In a time span of around 2 minutes, an analysis of 25 elements in duplicate can be achieved.

Ability to provide elemental isotopic ratio information.

The techniques can be customized specifically for the sample form or type of analyte using the differing types of ICP-MS instruments combined with various types of sample introduction.

Large linear dynamic working range.

The values obtained in this method are technically more accurate, measured in Ppb, whereas in AAS it is in Ppm.

With the advent of technology in material science, different compounds present in elemental form can be traced and quantified effectively to one billionth part which increases the accuracy and importance of this study.

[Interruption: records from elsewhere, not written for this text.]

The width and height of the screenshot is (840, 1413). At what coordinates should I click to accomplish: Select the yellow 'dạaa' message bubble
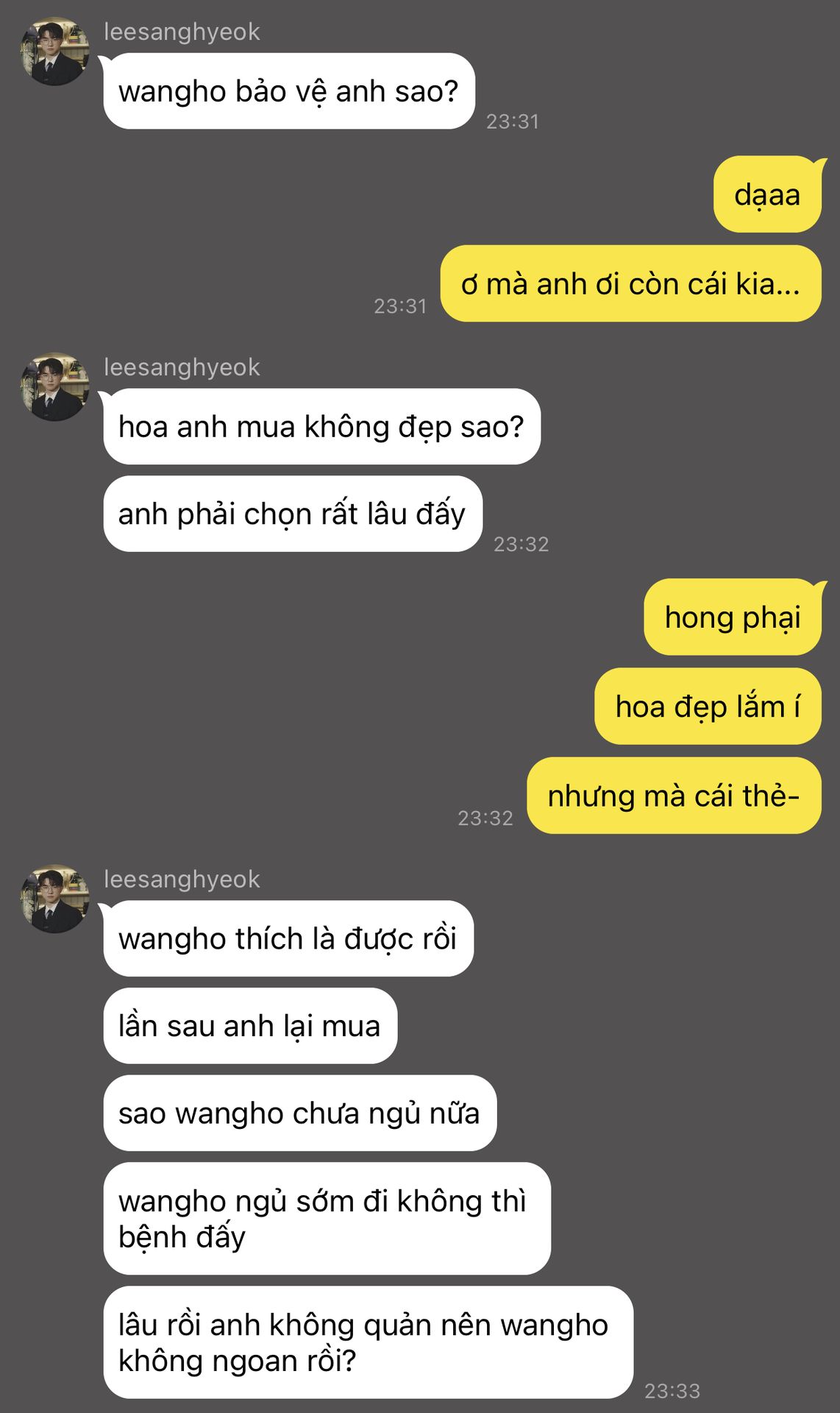coord(767,194)

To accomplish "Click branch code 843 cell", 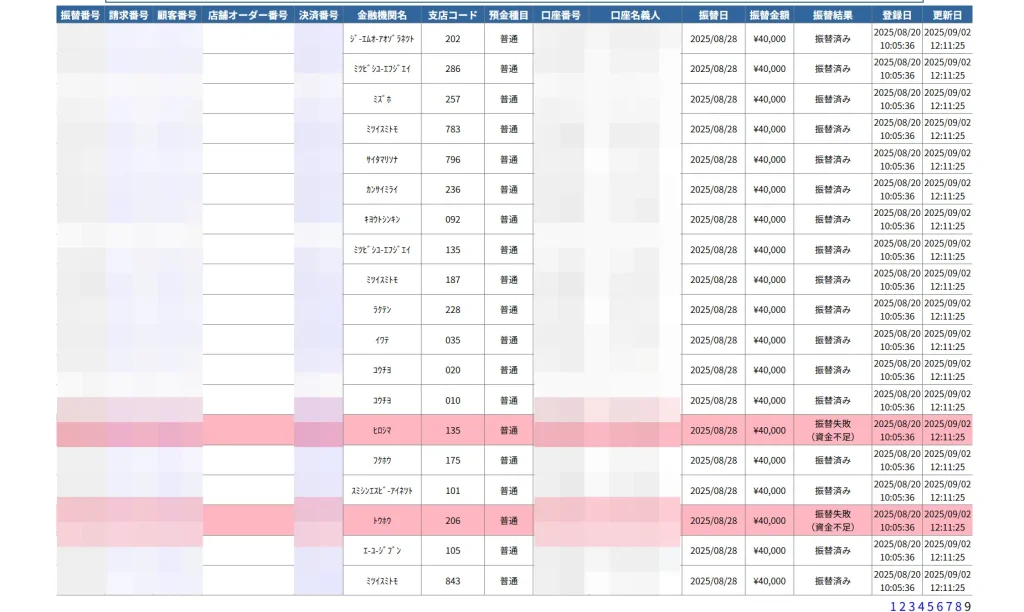I will 453,580.
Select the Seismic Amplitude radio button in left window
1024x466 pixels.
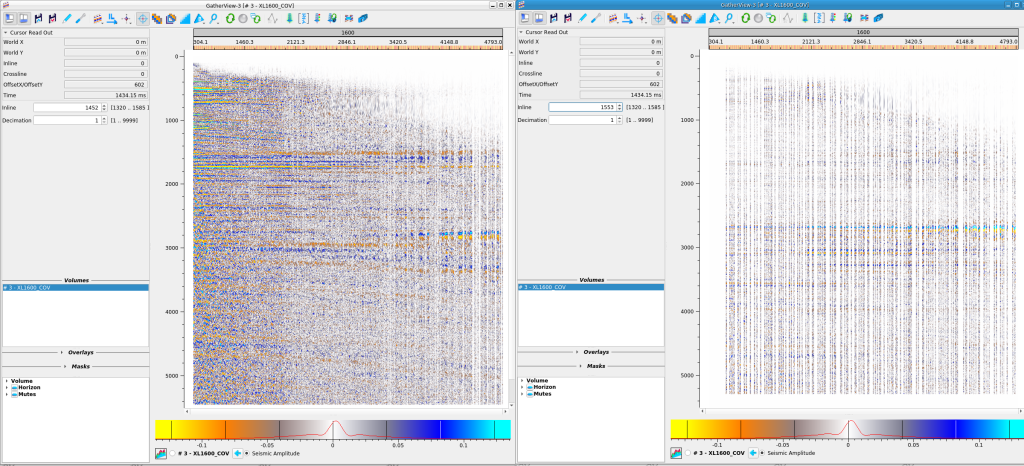[246, 452]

The indiscriminate use of liquid medicines in young children can increase the risk for the development of dental erosion and dental caries.13 Due to ill-effects associated with these preparations, an exhaustive subjective assessment to check their cariogenic and erosive potential must be embraced.[5] Pharma industries should decrease the indiscriminate use of sugars, such as, sucrose in pediatric syrups and should think about the usage of artificial sweeteners, such as, xylitol, etc., without affecting the stability of active ingredients in the syrup.

CONCLUSION

Present in vitro study concluded that

The highest SC was present in Syp phenytoin 48.25% and lowest in Syp amoxicillin–clavulanate.

pH was lowest in multivitamin syrup (4.07) and highest in Syp paracetamol (6.17).

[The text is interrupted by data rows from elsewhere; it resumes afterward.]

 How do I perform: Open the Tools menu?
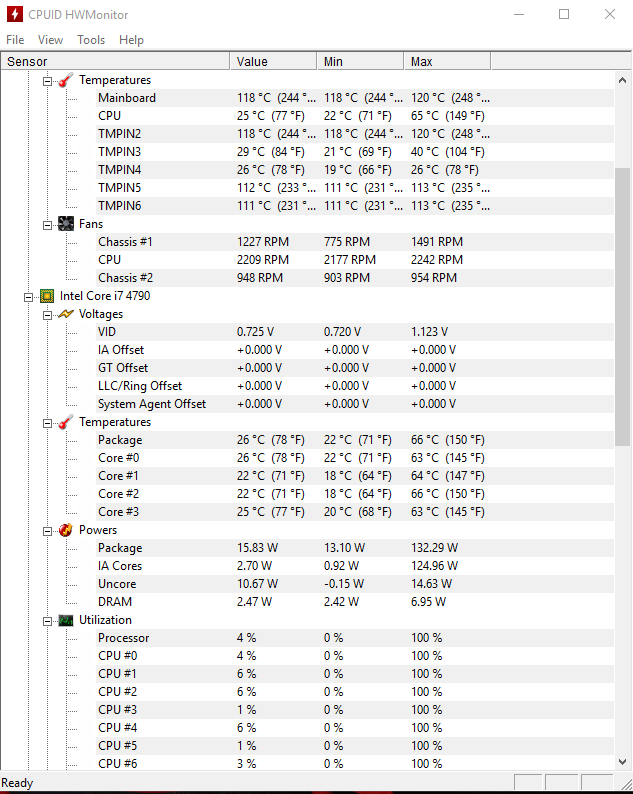click(x=91, y=40)
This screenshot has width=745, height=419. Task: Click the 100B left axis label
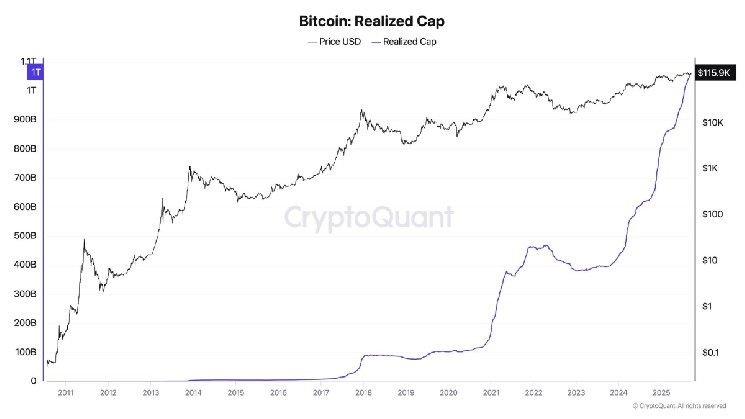[29, 353]
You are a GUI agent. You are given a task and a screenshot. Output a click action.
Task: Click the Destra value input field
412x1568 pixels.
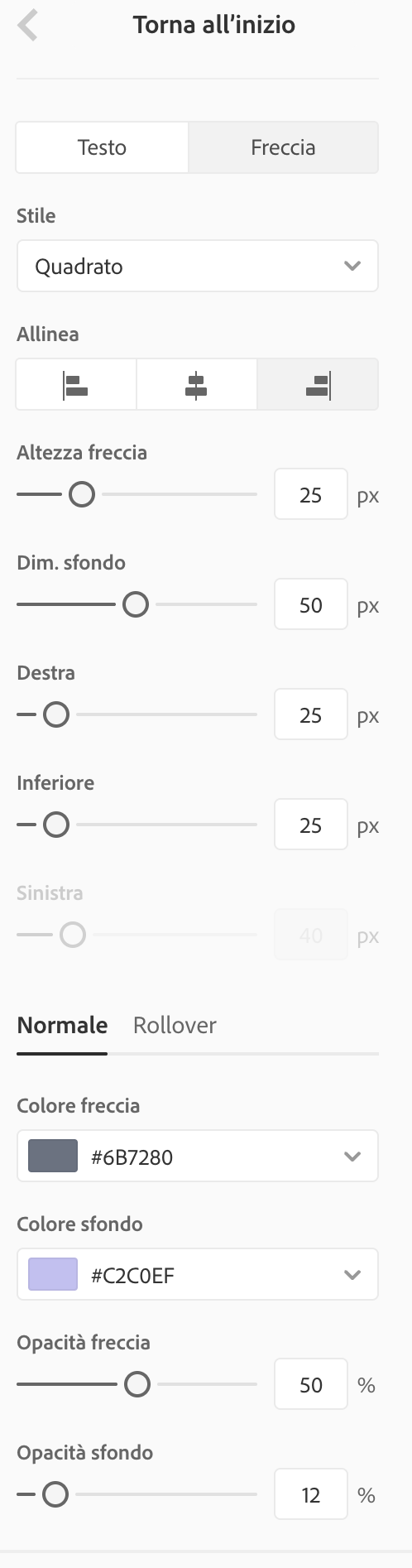point(311,714)
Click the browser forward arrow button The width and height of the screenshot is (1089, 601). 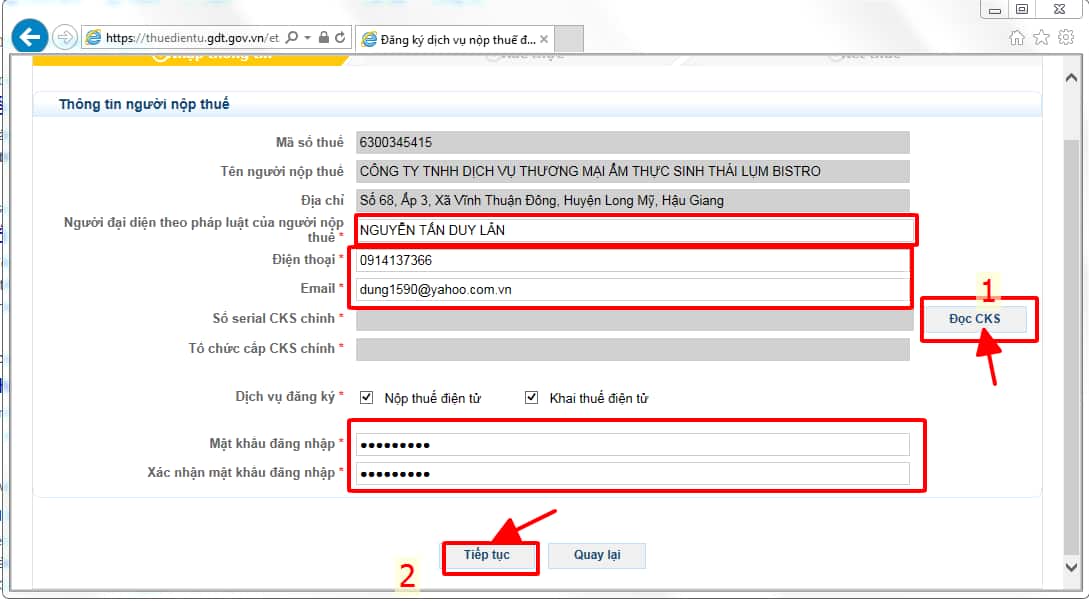(x=64, y=38)
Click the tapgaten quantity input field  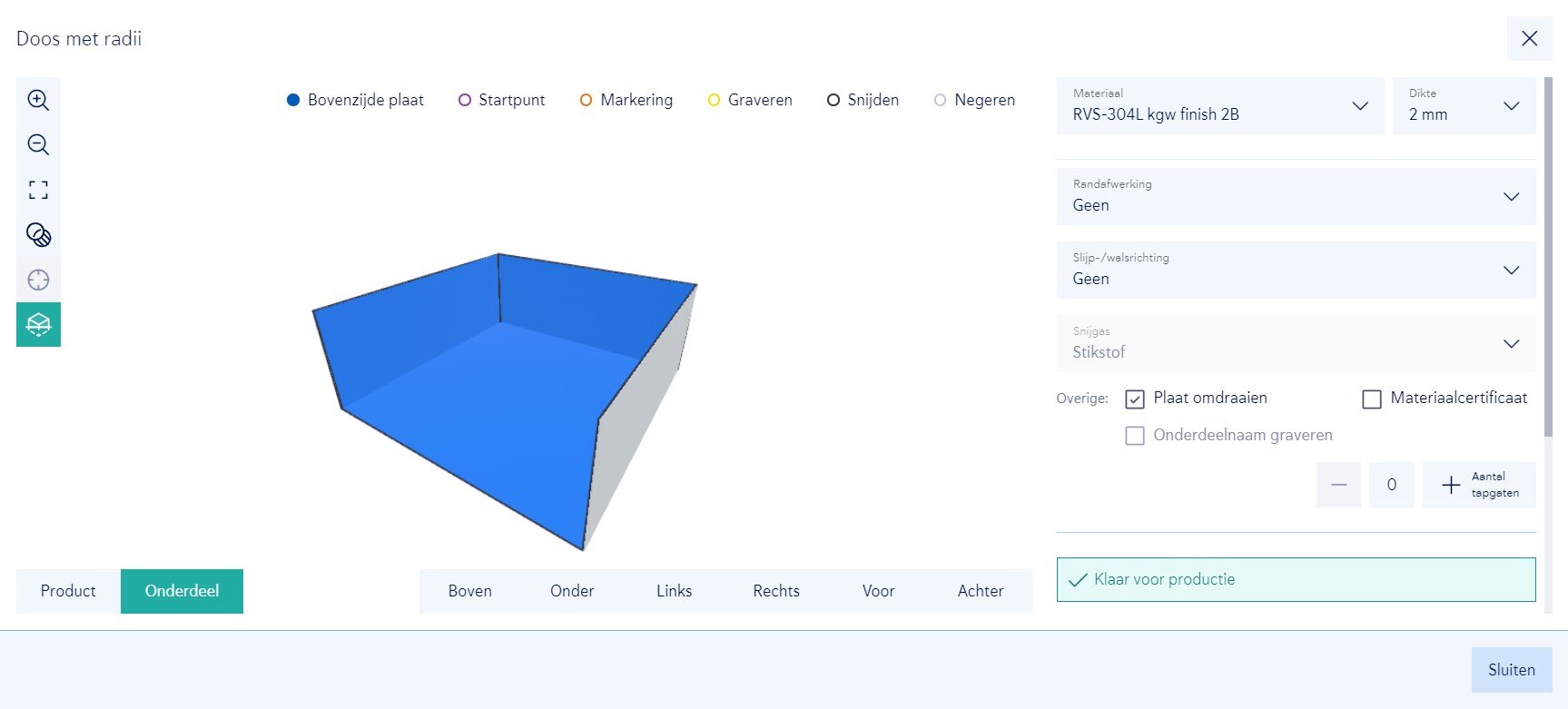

Calcium dissolution potential was highest in Syp salbutamol (3,050 Ppb) and lowest in Syp paracetamol (720 Ppb).

The relationship between the pH of PLMs and calcium dissolution was not found to be statistically significant.

In conclusion, out of the tested PLMs, Syp phenytoin can be regarded as the medicament with the highest cariogenic potential, Syp salbutamol with the highest erosive potential, and Syp paracetamol as the medicament with least cariogenic and erosive potential.

CLINICAL SIGNIFICANCE

Considering syrups that have high cariogenic and erosive potential, greater knowledge about the detrimental effects of these drugs should direct us to evolve effective programs to alert parents to follow proper practices for oral hygiene or to go with alternative drugs without the detrimental effects.